From the records below, copy each line that has the word "button" in it.

Segment Start: PROVIDED RECORDS

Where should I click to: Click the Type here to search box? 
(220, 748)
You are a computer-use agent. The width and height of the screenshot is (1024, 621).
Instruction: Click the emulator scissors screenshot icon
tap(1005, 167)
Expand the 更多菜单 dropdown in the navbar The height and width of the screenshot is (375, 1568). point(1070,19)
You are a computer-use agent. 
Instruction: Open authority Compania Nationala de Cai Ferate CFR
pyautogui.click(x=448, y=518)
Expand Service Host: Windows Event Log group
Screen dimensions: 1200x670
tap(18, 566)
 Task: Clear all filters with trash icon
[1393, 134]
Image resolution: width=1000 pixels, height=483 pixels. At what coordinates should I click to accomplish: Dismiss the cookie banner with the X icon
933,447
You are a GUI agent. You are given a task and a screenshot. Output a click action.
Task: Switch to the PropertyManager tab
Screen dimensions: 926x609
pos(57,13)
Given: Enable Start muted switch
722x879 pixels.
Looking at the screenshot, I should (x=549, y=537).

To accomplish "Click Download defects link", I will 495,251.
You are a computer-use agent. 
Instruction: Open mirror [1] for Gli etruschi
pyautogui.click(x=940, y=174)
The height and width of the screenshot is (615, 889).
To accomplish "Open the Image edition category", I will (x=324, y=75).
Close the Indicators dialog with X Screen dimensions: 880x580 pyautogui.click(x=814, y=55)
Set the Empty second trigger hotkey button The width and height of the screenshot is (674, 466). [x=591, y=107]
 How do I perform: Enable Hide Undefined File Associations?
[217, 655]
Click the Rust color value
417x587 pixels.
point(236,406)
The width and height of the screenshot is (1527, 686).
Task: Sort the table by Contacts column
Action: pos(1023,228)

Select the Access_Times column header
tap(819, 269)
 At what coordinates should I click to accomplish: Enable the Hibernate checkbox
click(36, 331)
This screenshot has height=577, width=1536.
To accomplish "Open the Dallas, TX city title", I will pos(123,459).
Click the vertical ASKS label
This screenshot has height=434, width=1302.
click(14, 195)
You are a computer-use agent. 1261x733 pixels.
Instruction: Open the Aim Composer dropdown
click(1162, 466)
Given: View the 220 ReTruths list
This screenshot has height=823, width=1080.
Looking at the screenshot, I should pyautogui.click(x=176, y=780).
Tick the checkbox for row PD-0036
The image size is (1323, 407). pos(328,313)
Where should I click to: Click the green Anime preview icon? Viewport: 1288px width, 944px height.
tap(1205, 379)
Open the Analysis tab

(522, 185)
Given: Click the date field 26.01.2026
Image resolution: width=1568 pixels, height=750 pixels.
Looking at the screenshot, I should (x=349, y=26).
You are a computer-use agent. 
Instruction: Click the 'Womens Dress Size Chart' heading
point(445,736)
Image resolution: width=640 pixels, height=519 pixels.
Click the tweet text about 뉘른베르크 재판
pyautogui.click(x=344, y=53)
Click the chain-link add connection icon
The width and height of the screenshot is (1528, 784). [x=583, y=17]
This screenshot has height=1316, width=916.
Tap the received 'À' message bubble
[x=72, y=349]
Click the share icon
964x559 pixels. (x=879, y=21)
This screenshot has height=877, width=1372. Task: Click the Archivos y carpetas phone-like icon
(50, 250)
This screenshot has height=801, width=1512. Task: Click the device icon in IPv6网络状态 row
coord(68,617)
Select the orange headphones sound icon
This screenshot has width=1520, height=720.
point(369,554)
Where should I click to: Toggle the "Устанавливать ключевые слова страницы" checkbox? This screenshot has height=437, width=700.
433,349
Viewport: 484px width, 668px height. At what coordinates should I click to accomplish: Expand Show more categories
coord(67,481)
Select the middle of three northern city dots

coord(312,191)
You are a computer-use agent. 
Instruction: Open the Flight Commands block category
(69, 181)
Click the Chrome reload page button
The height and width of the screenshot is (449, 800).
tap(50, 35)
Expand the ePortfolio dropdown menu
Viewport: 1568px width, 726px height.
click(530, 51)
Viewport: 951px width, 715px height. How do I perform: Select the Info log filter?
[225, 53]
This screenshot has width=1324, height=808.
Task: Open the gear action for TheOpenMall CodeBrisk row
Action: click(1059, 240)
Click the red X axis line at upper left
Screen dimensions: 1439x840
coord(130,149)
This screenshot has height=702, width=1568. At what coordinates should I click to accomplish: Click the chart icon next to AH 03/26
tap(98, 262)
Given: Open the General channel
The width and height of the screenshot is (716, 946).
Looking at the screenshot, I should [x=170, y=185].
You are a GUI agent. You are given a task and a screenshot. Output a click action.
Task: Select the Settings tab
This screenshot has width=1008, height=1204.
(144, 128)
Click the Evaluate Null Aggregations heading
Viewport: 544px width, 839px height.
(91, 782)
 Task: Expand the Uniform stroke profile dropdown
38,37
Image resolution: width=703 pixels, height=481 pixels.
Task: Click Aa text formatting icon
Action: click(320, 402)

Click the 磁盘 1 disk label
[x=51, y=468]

Segment End: PROVIDED RECORDS

**RESPONSE FOR THIS EXERCISE**
Set the Empty second trigger hotkey button The width and height of the screenshot is (674, 466). [x=591, y=107]
Click the Chrome reload page button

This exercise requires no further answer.